Aside from the typical ‘that would have made life a little easier’ things I have mentioned, there are a few more things I wish I’d known before moving to Spain.

  • How hard it would be to say goodbye to friends and students alike at the end of the year.
  • I was going to have to tell my family I probably wouldn’t be coming home for at least another year or two.
  • I would feel like I belong here so I could have moved here sooner.

Basically, I wish I’d known that I was going to come to Spain and completely fall in love!

If you enjoyed this post, don’t miss out the following article:

Top 12 Things to Do in Spain to Get Immersed and Learn About the Culture

5 Responses

  1. Gotta love the siestas! It shocked me at first how all the shops close during that time throughout the day. That would never happen where I am from

  2. Gotta love the giants! Cataluyna has them for lots of different festivals and it’s always fun to see them throughout the city in Barcelona!

  3. Spain is extremely social! One of my favorite parts of Spanish culture is how important their lunch is; it’s the biggest meal of the day and it’s an important time to catch up with family and relax. On the weekends, lunch can last for several hours with lunch beginning with some appetizers, then a three course meal that is followed by a cocktail or coffee (or both). This is drastically different than my “eat lunch at my desk while still getting work done” schedule that I had in the United States and definitely one of my favorite parts of Spanish culture!

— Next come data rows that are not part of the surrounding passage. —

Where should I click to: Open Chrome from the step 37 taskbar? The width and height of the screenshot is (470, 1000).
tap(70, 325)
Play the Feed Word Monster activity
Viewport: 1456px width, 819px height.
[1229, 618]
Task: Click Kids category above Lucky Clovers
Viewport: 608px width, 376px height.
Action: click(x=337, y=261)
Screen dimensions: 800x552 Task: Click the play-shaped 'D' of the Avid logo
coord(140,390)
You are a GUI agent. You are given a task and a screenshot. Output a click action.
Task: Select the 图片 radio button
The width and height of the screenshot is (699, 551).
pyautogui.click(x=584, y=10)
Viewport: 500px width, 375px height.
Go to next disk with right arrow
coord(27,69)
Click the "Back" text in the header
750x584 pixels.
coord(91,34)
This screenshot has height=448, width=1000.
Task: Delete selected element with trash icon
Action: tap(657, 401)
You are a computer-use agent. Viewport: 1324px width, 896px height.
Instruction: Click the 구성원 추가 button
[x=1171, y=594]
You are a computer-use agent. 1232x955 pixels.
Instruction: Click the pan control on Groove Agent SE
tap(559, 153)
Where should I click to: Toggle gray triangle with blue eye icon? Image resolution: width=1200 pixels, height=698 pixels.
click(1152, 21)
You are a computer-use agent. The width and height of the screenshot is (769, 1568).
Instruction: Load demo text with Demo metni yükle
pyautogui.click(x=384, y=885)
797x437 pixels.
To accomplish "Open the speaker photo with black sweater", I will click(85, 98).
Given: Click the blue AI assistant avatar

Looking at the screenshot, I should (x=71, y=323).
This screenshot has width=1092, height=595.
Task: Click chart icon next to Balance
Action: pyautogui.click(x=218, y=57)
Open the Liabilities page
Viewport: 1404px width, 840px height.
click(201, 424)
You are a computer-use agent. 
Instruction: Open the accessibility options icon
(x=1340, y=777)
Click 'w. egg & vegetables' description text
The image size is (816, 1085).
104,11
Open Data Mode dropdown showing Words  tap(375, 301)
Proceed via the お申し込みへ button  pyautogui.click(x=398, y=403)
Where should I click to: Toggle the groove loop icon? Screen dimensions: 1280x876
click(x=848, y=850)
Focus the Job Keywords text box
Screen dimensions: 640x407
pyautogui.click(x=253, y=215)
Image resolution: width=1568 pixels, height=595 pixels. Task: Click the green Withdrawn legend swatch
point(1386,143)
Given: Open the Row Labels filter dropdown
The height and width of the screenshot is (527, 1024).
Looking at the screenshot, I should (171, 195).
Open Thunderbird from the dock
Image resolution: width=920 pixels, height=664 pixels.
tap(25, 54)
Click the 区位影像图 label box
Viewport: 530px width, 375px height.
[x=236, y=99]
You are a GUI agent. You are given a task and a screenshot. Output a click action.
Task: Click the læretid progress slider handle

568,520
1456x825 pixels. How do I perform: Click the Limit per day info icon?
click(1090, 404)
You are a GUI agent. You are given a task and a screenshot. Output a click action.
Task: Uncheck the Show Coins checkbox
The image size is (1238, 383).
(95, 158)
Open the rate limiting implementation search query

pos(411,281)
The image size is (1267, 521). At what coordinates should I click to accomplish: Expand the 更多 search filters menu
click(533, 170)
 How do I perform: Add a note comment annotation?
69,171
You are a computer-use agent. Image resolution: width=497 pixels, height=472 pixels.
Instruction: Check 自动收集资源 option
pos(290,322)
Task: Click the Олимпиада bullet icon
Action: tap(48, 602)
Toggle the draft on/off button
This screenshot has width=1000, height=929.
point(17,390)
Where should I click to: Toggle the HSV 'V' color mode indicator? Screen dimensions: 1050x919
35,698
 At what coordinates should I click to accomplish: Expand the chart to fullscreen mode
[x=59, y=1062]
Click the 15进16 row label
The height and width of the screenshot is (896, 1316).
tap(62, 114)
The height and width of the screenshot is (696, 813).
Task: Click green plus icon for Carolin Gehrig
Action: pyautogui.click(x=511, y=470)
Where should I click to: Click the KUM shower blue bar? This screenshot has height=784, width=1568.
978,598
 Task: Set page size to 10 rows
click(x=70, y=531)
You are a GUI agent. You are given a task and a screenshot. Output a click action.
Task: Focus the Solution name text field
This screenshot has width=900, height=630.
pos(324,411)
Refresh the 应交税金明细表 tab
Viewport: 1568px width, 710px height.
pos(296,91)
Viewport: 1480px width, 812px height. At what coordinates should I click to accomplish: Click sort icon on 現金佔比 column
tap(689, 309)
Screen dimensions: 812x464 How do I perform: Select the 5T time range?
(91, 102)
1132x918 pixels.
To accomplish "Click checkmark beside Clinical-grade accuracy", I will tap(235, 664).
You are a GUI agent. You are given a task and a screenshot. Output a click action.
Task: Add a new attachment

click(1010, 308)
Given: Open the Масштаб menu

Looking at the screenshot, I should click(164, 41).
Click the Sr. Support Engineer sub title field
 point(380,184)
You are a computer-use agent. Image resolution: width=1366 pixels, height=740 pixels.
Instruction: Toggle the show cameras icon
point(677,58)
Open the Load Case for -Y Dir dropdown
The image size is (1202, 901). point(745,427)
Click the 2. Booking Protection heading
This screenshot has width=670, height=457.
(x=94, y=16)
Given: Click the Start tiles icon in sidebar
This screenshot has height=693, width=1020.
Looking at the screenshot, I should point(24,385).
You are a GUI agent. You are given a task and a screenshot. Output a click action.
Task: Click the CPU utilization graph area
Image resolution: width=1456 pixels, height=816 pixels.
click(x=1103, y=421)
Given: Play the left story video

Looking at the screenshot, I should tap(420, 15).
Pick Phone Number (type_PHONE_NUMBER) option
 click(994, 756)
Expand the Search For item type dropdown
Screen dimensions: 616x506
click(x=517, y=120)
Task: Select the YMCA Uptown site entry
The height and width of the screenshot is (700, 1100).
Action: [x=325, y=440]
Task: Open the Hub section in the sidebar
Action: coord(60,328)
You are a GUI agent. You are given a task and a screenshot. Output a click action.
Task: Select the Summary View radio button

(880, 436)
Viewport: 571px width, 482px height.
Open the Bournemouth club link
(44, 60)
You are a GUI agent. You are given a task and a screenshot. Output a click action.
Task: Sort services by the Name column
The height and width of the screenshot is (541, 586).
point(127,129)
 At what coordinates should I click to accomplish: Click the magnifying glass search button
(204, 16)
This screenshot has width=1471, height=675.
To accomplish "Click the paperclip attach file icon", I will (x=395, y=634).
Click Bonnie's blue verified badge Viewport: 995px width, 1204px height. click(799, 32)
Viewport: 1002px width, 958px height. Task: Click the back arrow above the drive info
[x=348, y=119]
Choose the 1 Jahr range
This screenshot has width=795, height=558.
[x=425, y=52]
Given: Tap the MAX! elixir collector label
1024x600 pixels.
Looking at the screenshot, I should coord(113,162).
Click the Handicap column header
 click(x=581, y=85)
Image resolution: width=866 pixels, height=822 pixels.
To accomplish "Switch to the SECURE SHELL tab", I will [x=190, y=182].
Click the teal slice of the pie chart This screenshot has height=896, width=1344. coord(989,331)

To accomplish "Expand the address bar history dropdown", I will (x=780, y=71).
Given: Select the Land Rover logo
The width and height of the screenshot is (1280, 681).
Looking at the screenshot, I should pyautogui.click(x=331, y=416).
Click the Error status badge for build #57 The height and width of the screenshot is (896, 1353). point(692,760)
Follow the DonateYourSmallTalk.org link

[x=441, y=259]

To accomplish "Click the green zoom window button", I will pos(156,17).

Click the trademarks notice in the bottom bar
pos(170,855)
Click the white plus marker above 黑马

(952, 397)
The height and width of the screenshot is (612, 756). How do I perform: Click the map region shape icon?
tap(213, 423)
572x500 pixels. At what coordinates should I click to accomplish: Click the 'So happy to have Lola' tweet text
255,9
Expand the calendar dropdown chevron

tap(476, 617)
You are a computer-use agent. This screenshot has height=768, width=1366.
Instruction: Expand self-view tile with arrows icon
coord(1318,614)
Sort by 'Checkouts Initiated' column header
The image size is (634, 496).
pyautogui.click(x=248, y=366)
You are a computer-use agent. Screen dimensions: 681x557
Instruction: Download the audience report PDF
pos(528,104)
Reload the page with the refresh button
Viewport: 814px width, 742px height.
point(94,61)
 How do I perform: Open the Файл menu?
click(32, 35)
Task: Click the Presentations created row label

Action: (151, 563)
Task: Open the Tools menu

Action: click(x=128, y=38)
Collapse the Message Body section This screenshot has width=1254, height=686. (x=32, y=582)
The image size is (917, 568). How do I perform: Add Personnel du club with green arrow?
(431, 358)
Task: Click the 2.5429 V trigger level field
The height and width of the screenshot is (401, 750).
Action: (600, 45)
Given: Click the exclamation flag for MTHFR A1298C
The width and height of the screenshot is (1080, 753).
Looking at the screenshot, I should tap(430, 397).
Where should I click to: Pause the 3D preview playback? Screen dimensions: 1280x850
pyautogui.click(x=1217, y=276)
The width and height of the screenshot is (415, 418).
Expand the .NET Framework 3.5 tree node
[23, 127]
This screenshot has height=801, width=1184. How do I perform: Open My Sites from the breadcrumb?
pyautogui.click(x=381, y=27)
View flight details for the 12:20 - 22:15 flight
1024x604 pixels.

  4. This is something I can totally relate to. The eating schedules in Spain are sooo much later than in the US. Lunch is at 2pm and then dinner isn’t until 9 or 10pm! Most people have breakfast at around 11am-12pm and another “merienda” at around 5pm. Also I really love the different regions in Spain. It’s a small country but there’s so much culture between each region. For example, Murcia has week long festivities to celebrate their fruits and vegetables. Valencia has Las Fallas in March and Sevilla also has parties in the Spring time. There’s always a reason to celebrate in Spain!